I was crying and screaming at the same time: Why didn’t you make your son invite him anyway – you’re the mom, aren’t you? Why didn’t you tell him that including Teddy wouldn’t cost him anything? Why didn’t you use this as an opportunity to teach your son about acceptance and kindness? Why was it ok to use all those playdates at our house as your own personal free babysitter? Why, after months of the boys playing and bonding, you didn’t even think to include my son? …. How could you be so heartless?
The way she responded was by simply hanging up on me.
Months worth of cultivating a friendship for my son, gone in 60 seconds.
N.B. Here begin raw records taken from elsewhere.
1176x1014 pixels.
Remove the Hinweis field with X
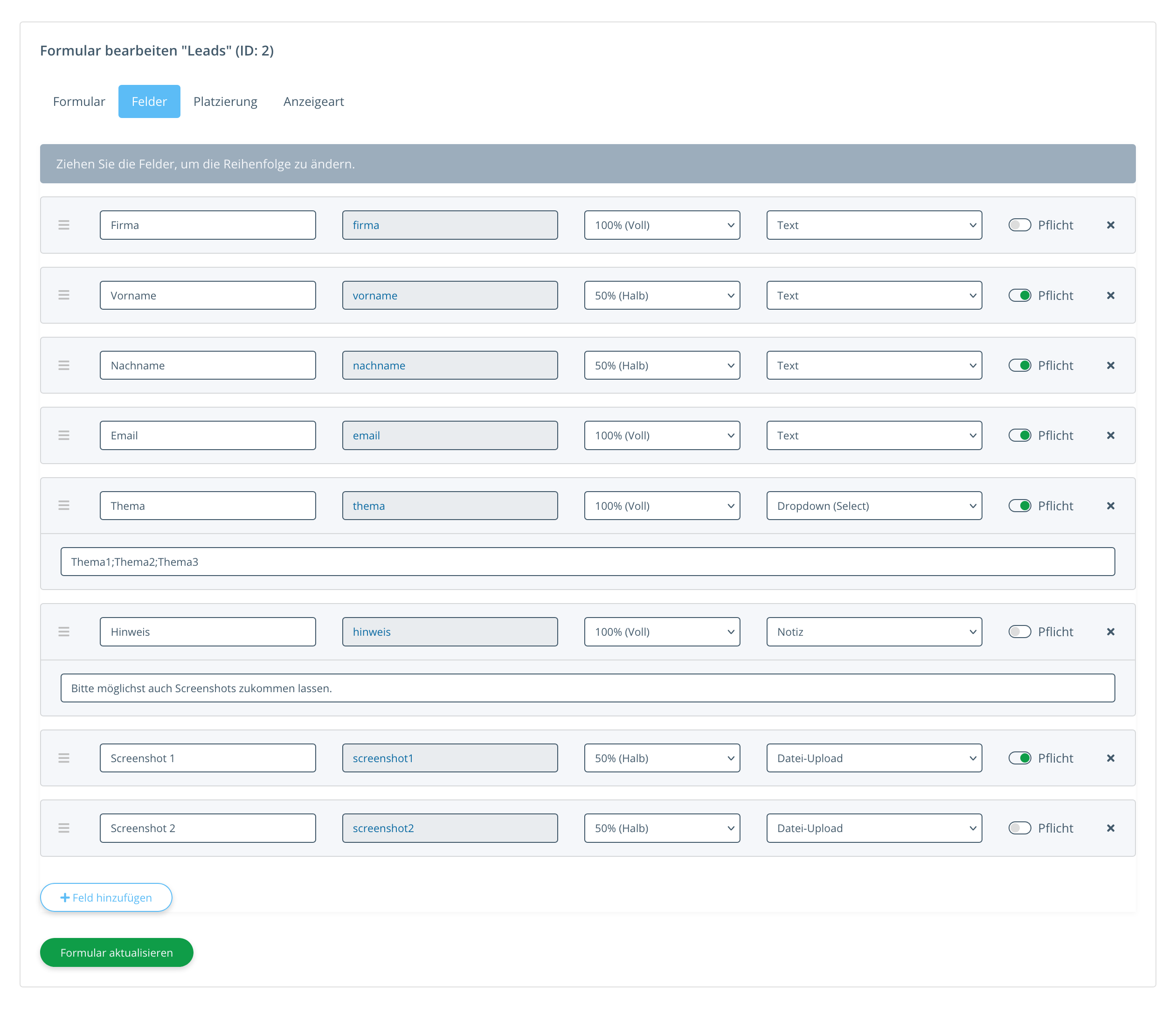coord(1110,632)
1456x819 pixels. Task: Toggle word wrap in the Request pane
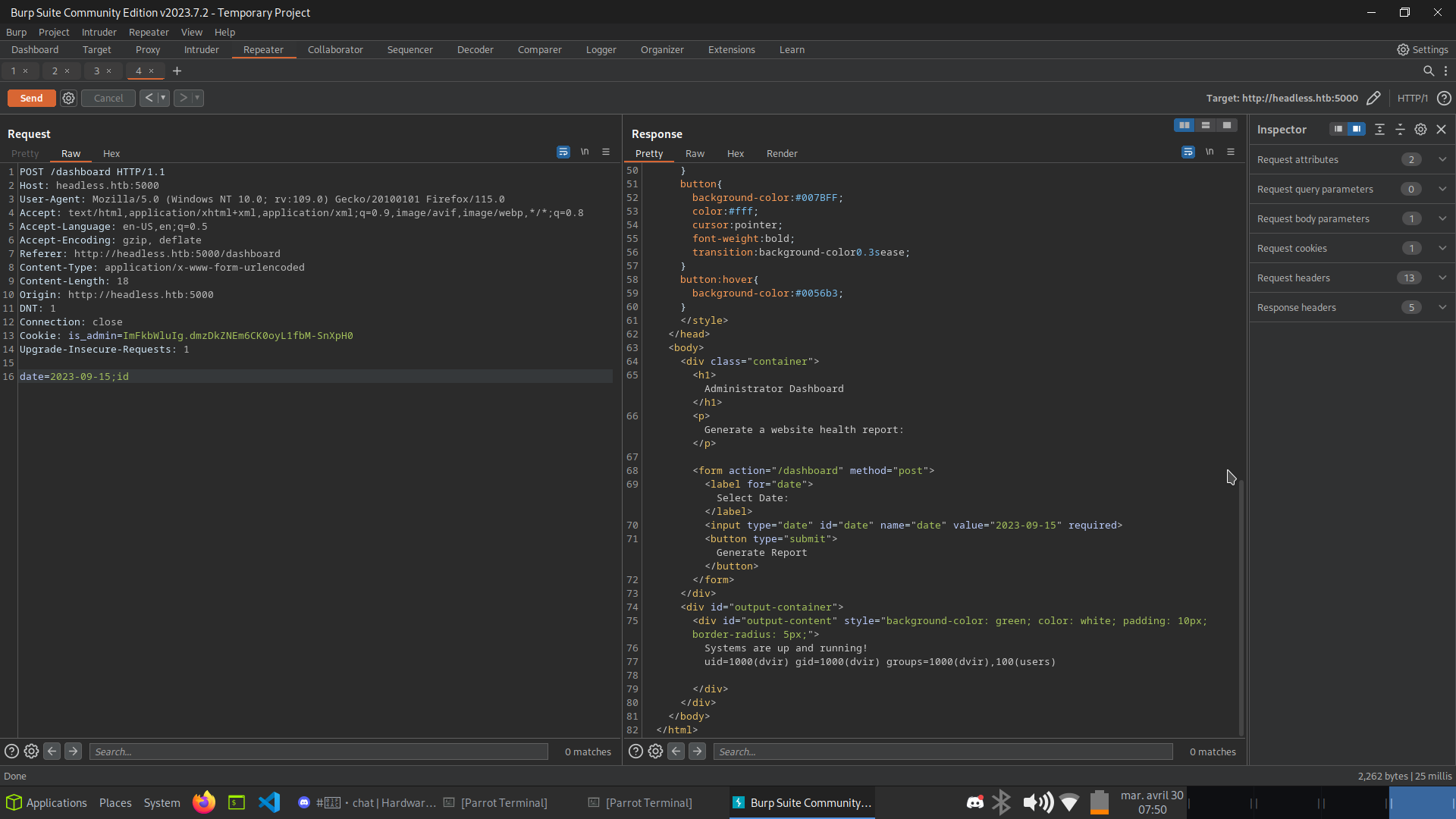(563, 152)
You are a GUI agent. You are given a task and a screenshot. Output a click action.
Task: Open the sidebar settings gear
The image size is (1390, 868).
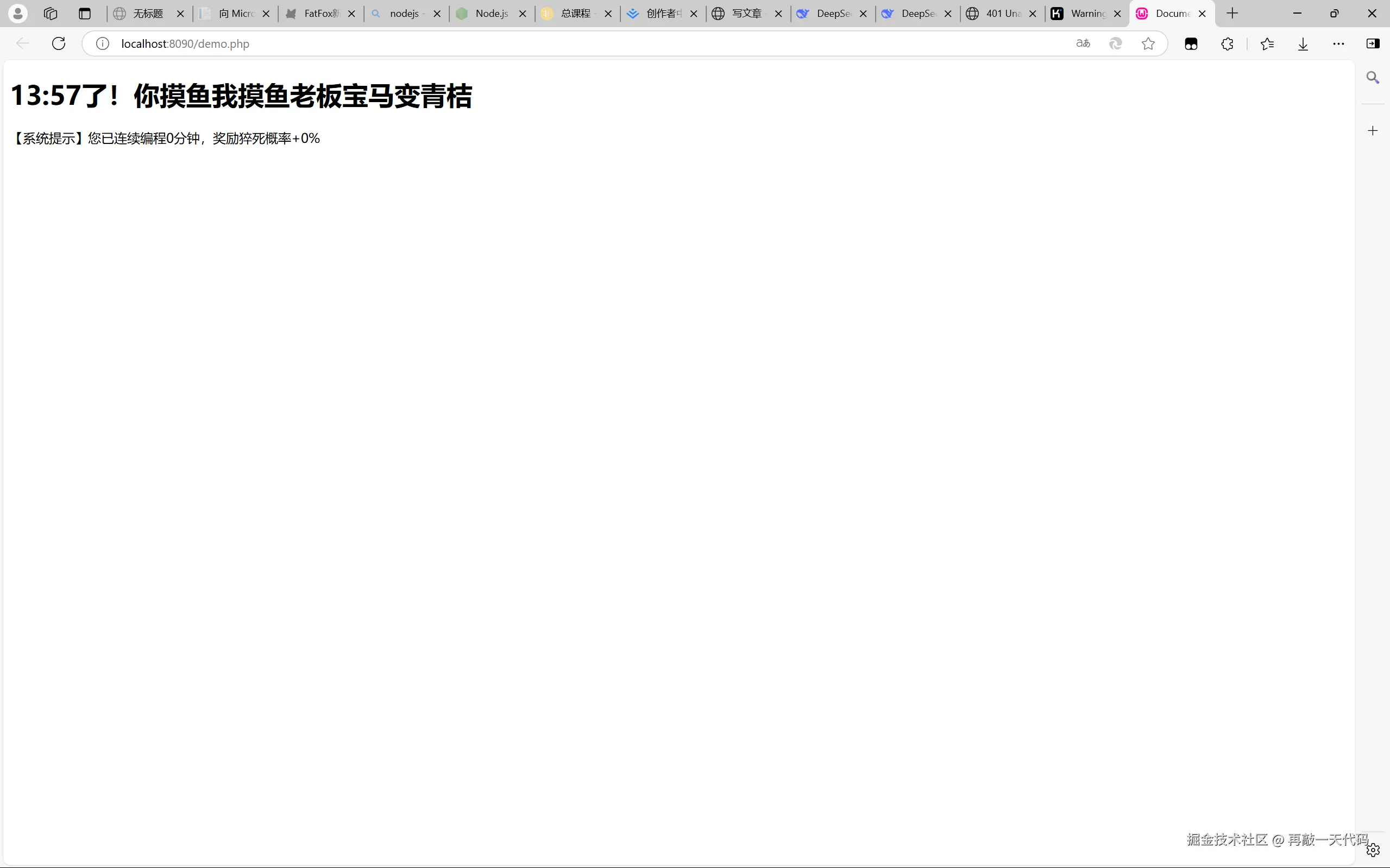(x=1373, y=850)
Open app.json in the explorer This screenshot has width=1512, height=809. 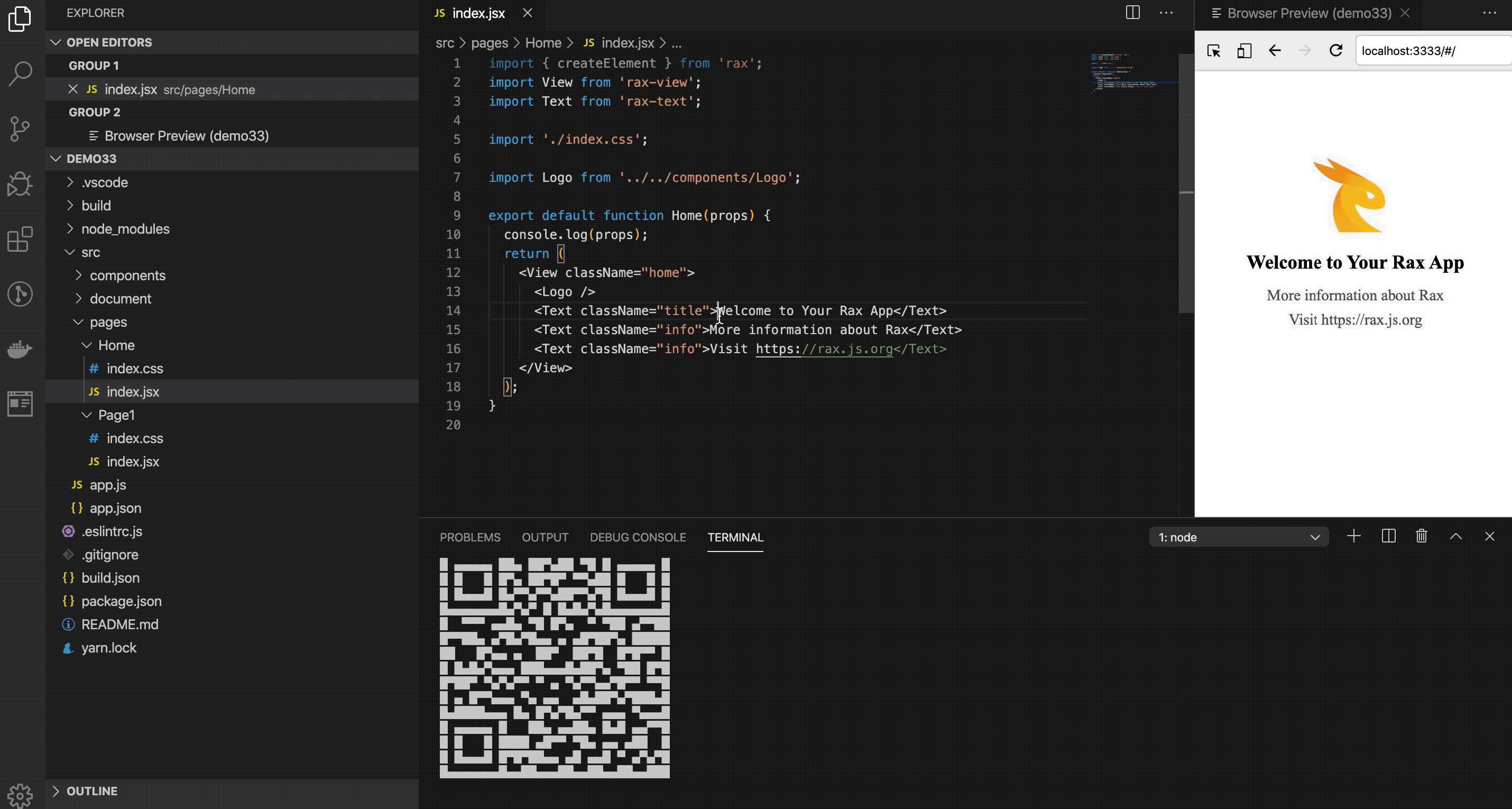[115, 508]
The woman called me back three days later to apologize. I accepted, so as not to disturb the progress my son was making through these playdates. It was awkward between us, so from then on, Teddy’s Behaviorist answered the door when they arrived. I stayed in my room, drinking the tea alone.
Once school let out for summer, however, we never saw that boy at our house again.
I think many of us have experienced social exclusion, and the hurt and pain
But, even us mama bears are powerless in preventing bullying in today’s society.
When it comes down to it, I don’t blame the kids. I blame their parents, who in my opinion, fail their children when they don’t teach them the importance of kindness and acceptance.
This isn’t a hard lesson for them to learn, either. All it takes is a mind-shift to get started, and then soon, without any effort, tolerance will become their new normal. And, I can promise that the reward from befriending any autistic child is definitely worth the effort.
This mama bear became a full-blown grizzly in 1 minute flat.
The saddest part is that my son would make a GREAT friend. He’s kind and loyal, with the biggest heart you’ll ever know. At 6’5” and still growing, he’s a gentle giant, so you’ll always be protected by association. He would help you up, and hold open the door for you. He would show interest and enthusiasm in your life. His emotional intelligence rivals that of the great Martin Luther King, Jr. He will ask you how you’re doing, and really care about the answer. He’s polite and respectful. He’ll teach you everything there is to know about Pokémon. He would give you his last dime, and the shirt off his back. And he’s funny – hilarious even. He will have you on the floor laughing, only to come up with a sore stomach.
If those aren’t the qualities of a good friend, then I don’t know what is.
That day at the park was the beginning of the end for Teddy.
I never gave up, and continued to work tirelessly trying to arrange playdates and organizing elaborate birthday parties. But to no avail. As the years past, he has not had the social experiences that he wished he could have.
He navigates the public high school he attends with the ease of any typically-developing peer, and while he eats his lunch alone, he is well known by everyone on that campus. Maybe they aren’t his close friends, and maybe they don’t invite him to hang out, but he can’t walk two feet without someone saying hello to him. And, he can join any circle of people trying to defeat a Pokémon with great ease.
I don’t blame the kids. I blame their parents, who in my opinion, fail their children when they don’t teach them the importance of kindness and acceptance.
So, the answer to how I cope is that I know my son. I know who he is and all he has to offer. And I know that he’s fine, because he’s resilient in the face of the cruelties of our world. He has different needs and interests than many in his peer group, and that’s ok. He’s happy with his life, in fact happier than anyone I know. And he’s not lonely. His hobbies excite him. The love from his family fuels him. He is fulfilled in his life. And who is to judge what fulfills others? To each his own.
I still see that woman from time to time, and it triggers me right back to the heartbreak I felt that day.
It still makes me sad, but I’m not angry anymore. I’ve been pacified and soothed by my journey as an autism mom, which has been the catalyst for my growth, strength, and peace.
What I do know for sure is that I feel sorry for her and her son. They missed out on an opportunity to know an amazingly gentle and loving soul, who touches the lives of everyone he meets.
What I also know for sure is that in the face of adversity, my son is strong. Autism strong.